I asked if there were things I could do for next week. I noticed the scattered, stacked numbers, something we deal with every year. A portable six drawer cabinet would work great to help organize this, and the girls concurred. I want to get a better set up for the folders too, but I think much of that will happen as a result of putting the various category stuff into the six drawers.

We ran out of pens because I forgot to tell the girls there were a few boxes of pens in one of the bins.

I thought about, and decided against, breaking out the release forms by category. With limited registration staff it would be hard to keep track of license and minor (Junior) signatures. So we'll stay with just one master list of releases.

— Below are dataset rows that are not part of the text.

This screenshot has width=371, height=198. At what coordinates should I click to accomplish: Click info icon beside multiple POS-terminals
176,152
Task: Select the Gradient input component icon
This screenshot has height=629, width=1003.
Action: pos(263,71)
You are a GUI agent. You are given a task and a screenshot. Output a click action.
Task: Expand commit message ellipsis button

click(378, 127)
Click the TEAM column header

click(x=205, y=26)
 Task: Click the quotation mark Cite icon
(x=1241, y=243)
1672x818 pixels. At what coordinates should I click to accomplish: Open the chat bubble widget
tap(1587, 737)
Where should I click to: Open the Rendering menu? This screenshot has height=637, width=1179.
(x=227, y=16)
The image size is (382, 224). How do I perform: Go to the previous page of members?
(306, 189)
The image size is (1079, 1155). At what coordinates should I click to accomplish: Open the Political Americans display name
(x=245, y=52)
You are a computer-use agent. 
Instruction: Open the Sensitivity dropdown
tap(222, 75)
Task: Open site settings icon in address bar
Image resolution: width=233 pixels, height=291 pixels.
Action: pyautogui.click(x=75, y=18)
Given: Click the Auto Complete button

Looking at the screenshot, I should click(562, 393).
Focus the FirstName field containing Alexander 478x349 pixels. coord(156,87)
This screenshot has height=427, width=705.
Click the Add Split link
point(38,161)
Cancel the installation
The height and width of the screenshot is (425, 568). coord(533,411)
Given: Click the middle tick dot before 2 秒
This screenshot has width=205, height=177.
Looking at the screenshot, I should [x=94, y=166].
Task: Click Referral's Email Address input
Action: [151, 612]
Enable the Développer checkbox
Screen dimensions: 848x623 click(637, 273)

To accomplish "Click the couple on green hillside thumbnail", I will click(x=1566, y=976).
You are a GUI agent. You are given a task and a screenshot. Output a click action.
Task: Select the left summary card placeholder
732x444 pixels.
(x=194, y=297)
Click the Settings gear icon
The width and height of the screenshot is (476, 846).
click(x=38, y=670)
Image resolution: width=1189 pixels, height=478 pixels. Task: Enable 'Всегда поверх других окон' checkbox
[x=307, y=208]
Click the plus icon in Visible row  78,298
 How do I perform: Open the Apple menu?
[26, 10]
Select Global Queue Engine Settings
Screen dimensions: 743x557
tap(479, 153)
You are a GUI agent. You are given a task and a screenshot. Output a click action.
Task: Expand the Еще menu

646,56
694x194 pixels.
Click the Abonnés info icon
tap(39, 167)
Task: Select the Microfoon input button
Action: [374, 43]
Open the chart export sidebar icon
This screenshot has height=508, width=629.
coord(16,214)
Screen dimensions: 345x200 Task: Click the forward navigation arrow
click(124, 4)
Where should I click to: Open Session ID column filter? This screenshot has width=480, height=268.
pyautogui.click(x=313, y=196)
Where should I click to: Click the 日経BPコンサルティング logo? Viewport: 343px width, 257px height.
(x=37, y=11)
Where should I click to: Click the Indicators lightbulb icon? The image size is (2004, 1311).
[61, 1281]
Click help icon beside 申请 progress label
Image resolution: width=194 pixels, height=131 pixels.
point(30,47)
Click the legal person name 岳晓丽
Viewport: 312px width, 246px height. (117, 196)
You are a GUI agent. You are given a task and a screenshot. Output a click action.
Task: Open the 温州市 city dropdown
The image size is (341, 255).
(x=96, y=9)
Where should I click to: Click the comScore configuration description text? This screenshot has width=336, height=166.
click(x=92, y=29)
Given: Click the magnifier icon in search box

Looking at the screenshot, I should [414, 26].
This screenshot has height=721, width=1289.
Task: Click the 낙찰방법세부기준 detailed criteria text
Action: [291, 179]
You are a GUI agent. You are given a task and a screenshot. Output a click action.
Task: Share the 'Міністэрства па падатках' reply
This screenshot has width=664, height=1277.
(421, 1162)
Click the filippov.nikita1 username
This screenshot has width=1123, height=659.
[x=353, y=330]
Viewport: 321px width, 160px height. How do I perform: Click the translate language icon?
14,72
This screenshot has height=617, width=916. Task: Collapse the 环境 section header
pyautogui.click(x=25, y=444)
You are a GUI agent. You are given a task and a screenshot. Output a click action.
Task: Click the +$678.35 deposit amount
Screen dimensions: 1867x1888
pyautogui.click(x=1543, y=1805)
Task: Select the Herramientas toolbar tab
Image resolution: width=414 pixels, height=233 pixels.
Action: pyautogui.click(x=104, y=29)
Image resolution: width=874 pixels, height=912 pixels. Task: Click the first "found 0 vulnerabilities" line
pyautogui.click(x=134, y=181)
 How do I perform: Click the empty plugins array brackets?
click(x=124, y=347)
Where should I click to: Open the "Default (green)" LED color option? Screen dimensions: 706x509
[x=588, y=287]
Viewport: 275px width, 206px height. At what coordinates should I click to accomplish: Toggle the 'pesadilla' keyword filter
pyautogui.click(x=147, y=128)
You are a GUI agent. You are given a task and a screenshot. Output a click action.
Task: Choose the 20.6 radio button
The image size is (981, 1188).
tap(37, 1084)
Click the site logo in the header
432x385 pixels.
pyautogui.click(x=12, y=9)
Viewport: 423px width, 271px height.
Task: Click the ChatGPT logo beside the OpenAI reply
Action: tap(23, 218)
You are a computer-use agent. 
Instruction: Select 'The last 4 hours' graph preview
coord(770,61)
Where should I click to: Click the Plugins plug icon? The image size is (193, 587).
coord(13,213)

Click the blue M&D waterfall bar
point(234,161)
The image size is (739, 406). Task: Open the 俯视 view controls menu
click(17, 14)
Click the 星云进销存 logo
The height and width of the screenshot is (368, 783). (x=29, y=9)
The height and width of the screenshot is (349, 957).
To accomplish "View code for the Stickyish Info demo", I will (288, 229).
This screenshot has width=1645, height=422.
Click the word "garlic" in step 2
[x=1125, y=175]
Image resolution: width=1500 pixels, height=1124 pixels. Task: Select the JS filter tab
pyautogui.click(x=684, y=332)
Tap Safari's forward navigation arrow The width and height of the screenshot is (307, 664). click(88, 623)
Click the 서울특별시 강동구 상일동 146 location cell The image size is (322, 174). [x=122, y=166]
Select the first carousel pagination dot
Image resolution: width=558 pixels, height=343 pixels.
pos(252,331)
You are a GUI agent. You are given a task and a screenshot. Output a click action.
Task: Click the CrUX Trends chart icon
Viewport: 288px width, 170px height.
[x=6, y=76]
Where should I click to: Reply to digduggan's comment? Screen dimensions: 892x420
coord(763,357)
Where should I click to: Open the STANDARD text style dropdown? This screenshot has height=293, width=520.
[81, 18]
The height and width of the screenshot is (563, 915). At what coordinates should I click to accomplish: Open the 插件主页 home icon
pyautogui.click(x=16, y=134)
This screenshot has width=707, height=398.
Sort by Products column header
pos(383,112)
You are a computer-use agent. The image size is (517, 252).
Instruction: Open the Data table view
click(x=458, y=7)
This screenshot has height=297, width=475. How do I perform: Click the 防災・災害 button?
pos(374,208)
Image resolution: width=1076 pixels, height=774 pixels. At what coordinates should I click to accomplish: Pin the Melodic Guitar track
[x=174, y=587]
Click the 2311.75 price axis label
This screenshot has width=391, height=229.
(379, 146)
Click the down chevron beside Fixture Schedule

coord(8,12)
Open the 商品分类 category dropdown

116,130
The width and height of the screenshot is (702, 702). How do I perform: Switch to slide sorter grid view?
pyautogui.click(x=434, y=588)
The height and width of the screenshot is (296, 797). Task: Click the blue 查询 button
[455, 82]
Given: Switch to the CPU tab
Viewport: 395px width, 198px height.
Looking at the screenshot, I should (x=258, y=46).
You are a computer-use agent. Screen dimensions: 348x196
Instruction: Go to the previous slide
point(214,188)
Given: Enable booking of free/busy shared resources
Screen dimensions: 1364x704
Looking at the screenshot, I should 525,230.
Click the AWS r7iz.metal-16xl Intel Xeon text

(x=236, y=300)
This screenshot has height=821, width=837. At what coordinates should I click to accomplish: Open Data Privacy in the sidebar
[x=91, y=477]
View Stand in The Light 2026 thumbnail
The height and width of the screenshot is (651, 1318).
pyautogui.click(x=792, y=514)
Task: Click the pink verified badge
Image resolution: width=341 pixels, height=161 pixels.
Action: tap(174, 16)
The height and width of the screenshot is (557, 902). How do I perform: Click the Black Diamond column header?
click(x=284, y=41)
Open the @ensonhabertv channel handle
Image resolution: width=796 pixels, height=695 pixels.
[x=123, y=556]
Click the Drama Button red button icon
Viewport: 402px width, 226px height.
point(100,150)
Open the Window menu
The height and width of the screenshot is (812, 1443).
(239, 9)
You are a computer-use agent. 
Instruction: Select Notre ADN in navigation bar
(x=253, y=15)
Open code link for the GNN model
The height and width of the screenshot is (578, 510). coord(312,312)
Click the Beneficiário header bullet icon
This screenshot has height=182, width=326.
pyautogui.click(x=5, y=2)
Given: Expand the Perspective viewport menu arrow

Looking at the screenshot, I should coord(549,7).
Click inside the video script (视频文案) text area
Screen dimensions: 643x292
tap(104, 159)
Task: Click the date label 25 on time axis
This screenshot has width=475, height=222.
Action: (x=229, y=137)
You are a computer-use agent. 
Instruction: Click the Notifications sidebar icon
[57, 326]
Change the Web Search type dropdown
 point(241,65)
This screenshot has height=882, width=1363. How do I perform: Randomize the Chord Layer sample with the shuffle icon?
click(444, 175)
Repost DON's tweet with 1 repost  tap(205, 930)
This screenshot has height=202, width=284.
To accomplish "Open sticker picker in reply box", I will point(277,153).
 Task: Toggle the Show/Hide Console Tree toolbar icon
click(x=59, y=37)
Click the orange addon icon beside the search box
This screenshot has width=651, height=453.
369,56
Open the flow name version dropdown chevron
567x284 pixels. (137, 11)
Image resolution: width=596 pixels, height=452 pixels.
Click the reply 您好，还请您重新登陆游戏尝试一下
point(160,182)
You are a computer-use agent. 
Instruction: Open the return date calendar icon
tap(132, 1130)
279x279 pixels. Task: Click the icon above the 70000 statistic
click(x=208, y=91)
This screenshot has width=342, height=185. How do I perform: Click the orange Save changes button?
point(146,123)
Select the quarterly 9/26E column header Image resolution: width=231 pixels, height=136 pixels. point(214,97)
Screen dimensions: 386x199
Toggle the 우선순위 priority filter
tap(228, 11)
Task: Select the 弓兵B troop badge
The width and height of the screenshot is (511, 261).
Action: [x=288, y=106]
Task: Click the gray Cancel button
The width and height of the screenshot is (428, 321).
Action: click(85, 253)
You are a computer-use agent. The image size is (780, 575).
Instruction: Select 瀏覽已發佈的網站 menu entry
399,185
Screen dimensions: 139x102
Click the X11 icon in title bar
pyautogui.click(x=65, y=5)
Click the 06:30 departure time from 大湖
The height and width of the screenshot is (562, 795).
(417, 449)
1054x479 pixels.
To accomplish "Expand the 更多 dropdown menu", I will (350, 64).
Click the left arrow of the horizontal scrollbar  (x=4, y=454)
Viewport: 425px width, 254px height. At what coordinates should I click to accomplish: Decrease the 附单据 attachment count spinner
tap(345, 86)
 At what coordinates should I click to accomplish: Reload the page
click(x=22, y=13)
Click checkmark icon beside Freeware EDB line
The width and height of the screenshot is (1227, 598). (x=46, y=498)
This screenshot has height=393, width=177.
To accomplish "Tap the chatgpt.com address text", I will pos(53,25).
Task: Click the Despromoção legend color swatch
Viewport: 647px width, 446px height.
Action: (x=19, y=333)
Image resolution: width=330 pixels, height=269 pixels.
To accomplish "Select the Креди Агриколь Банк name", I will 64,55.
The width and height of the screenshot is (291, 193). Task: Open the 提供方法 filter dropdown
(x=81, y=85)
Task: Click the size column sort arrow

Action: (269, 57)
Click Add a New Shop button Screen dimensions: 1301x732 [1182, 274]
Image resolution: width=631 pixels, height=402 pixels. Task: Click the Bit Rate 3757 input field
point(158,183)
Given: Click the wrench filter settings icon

A P123 racer, working with me on the overall and team GC spreadsheets, reminded me to send him data. I probably had a snarl on my face by that time (I was exhausted) but that was meant to be a smile and a thanks.

I thought about all the waivers I forgot to print before this race, mainly ones that were corrections and additions during Friday and Saturday. With no printer set up Saturday I couldn't print, and by the time we were set up Sunday we'd been slammed by racers, questions, and such. Next week I had to print the additional releases earlier.

With these notes and others in mind, we started packing up. We loaded up my car with everything, everyone pitching in. Frank sent us off with some baked goods, all the race staff rolling out at about the same time.

I called the Missus to let her know I was on my way home.

A very long hour and a half later, I rolled into the driveway. Snow sat everywhere on the lawn, I couldn't get into the right rear door because of snow. It felt a lot cooler, well below freezing, in the upper 20s. What a change from the almost balmy Bethel conditions just a few hours ago.

I hauled out the bins, a good eight or ten of them, laboriously dragging them into the house.

The Missus came out to give me a hug and a kiss. It'd been a long day for her too, and it was good to see her again. She helped with a few things, light ones, but otherwise let me handle the bins.

Home sweet home.


Matt said...

I don't race your series and doubt I ever will (I'm not in the area), but thanks for doing this. You are a huge asset to the sport.

The Crew at Cheshire Cycle said...

Every year, I'm amazed by the calmness and skill of "the girls" working registration. They make other race promoters jealous.

Aki said...

I think that "the girls" are great and it makes a huge, huge difference in the race experience.

Someone asked me where I find people like them and I replied it was a long term thing. I meet their parents, meet the kids as they are born and then start growing up, and when they can help out I ask the parents if they can help. I've known the younger staff literally since they were born. I trust them implicitly.

And all that above is not a diss on "the guy" that helps too, nor everyone else. I trust them implicitly too.

Anonymous said...

first time ever doing the spring series here. everything i thought went very smooth from the races running on time to the "Bathroom" arrows pointing me towards the porter potty.

Aki said...

Thanks for the kind words. I hope you had a good race as well.

The Bathroom arrows are the registration girls' idea, and a good one at that. I can't take any credit for that.